Reproduce the rows from the line with "You are a computer-use" to the line with "the ApplicationDemo (Running)", both included, and leave the pictures out.

(EXTRACTED DATA):
* Start *
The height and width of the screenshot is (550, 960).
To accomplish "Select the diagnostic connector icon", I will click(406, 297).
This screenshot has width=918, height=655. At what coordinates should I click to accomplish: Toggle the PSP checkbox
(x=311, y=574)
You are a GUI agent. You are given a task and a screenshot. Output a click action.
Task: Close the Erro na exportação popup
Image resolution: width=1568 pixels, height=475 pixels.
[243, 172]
* End *
* Start *
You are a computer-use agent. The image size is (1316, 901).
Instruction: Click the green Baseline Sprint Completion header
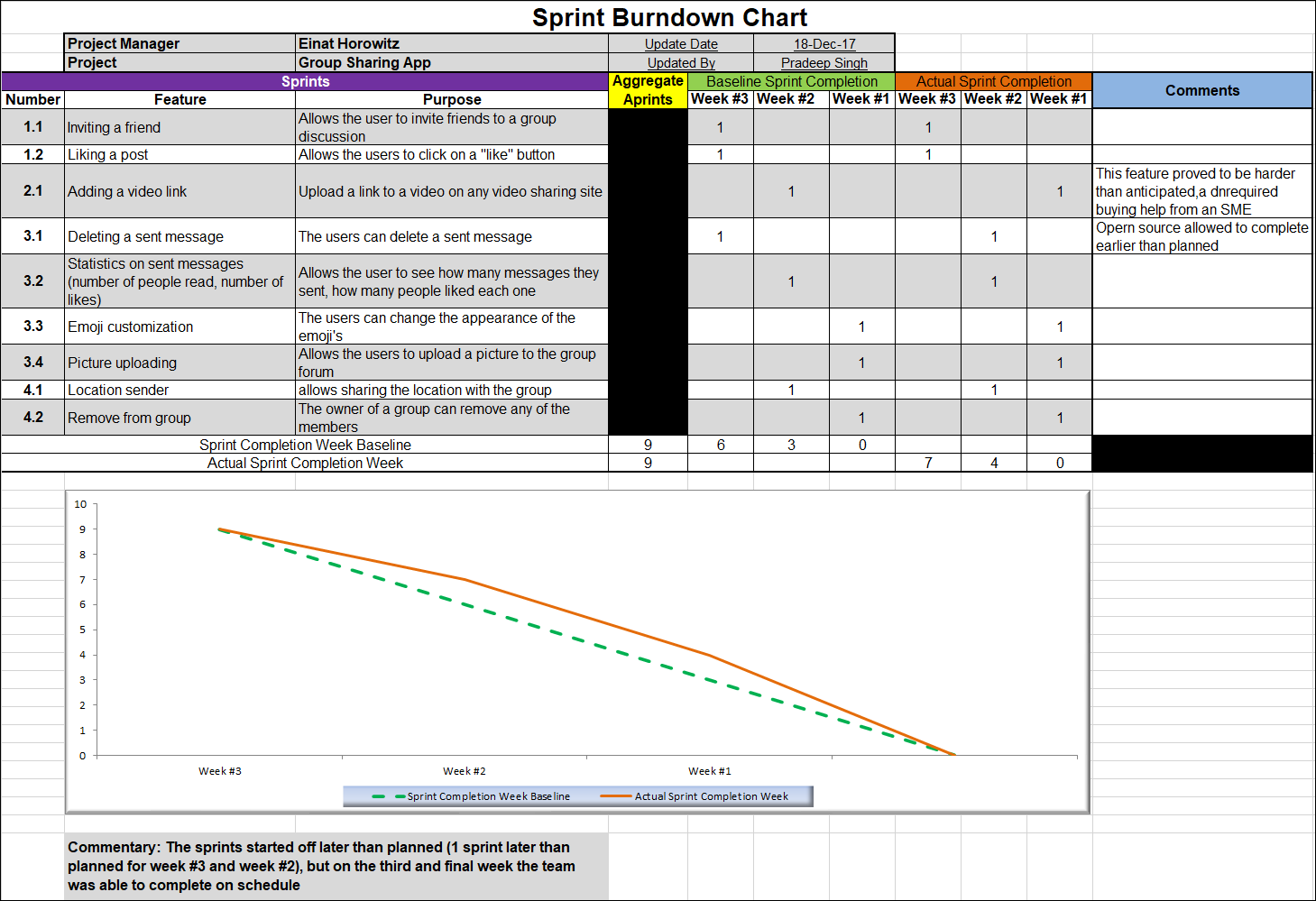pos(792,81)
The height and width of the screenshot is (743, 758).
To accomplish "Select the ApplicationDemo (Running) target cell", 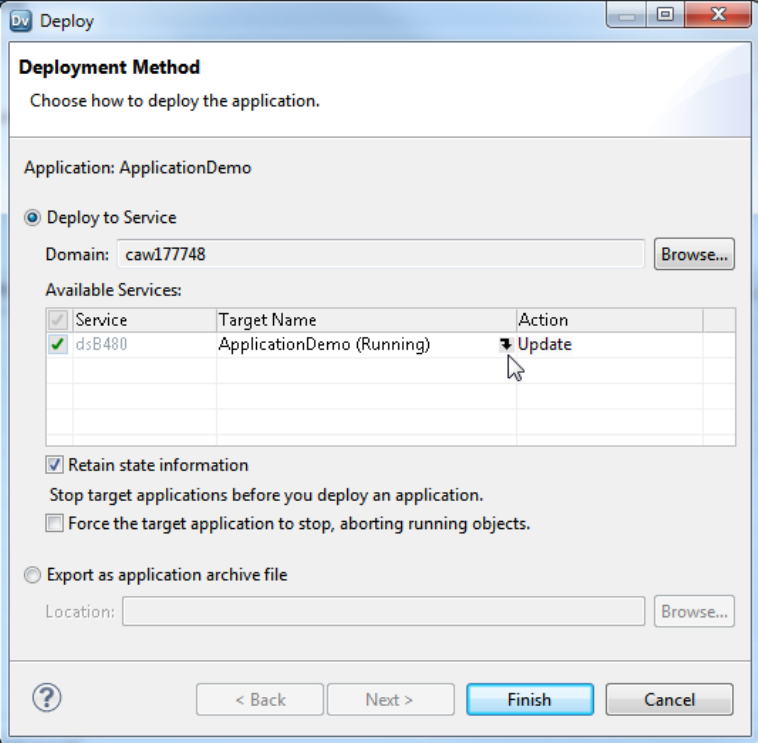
* End *
* Start *
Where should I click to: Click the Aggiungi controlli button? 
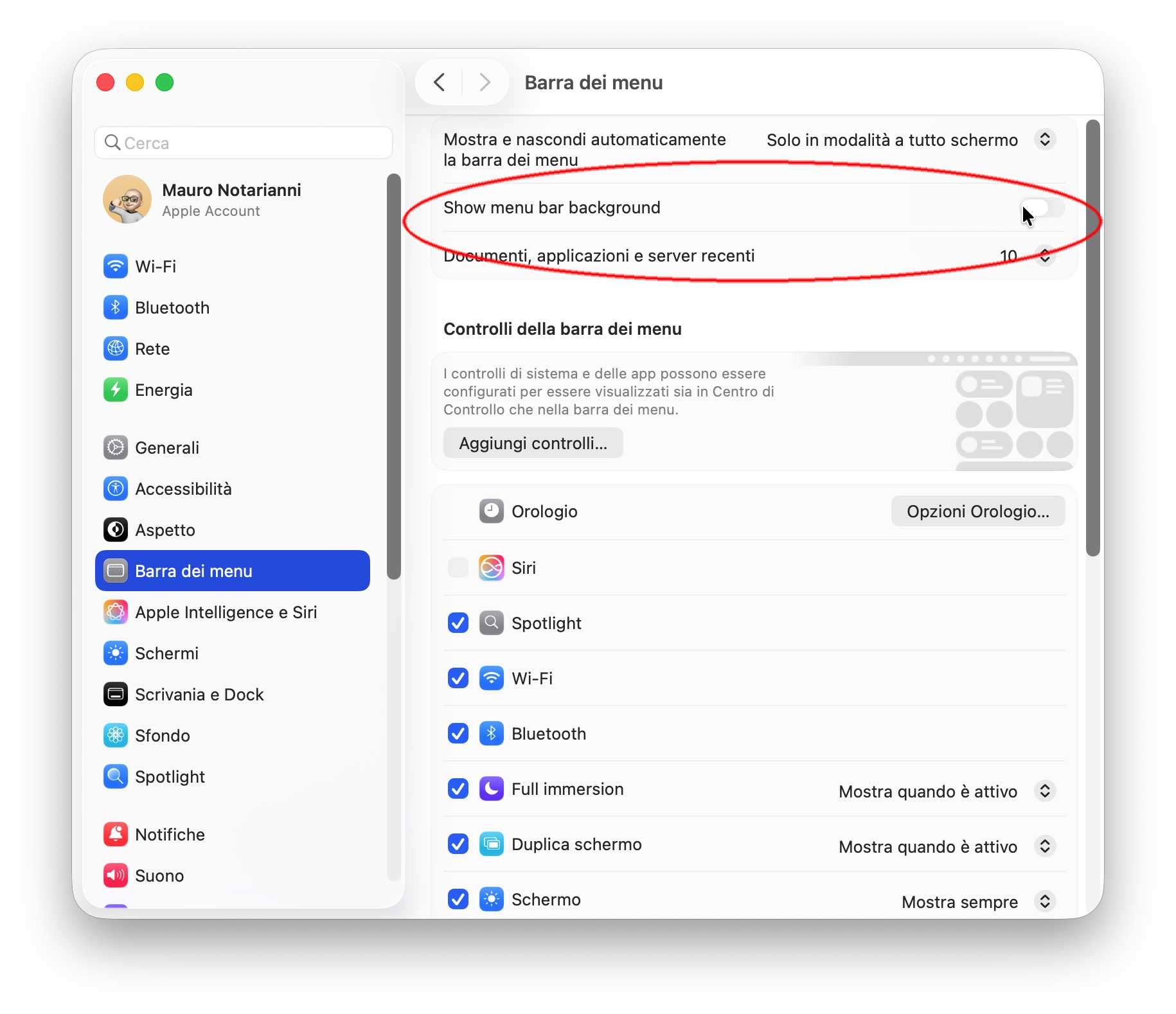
* End *
(RESPONSE TO THE TASK):
You are a computer-use agent. The image size is (1316, 901).
Instruction: Click the green Baseline Sprint Completion header
pos(792,81)
The height and width of the screenshot is (743, 758).
To accomplish "Select the ApplicationDemo (Running) target cell", 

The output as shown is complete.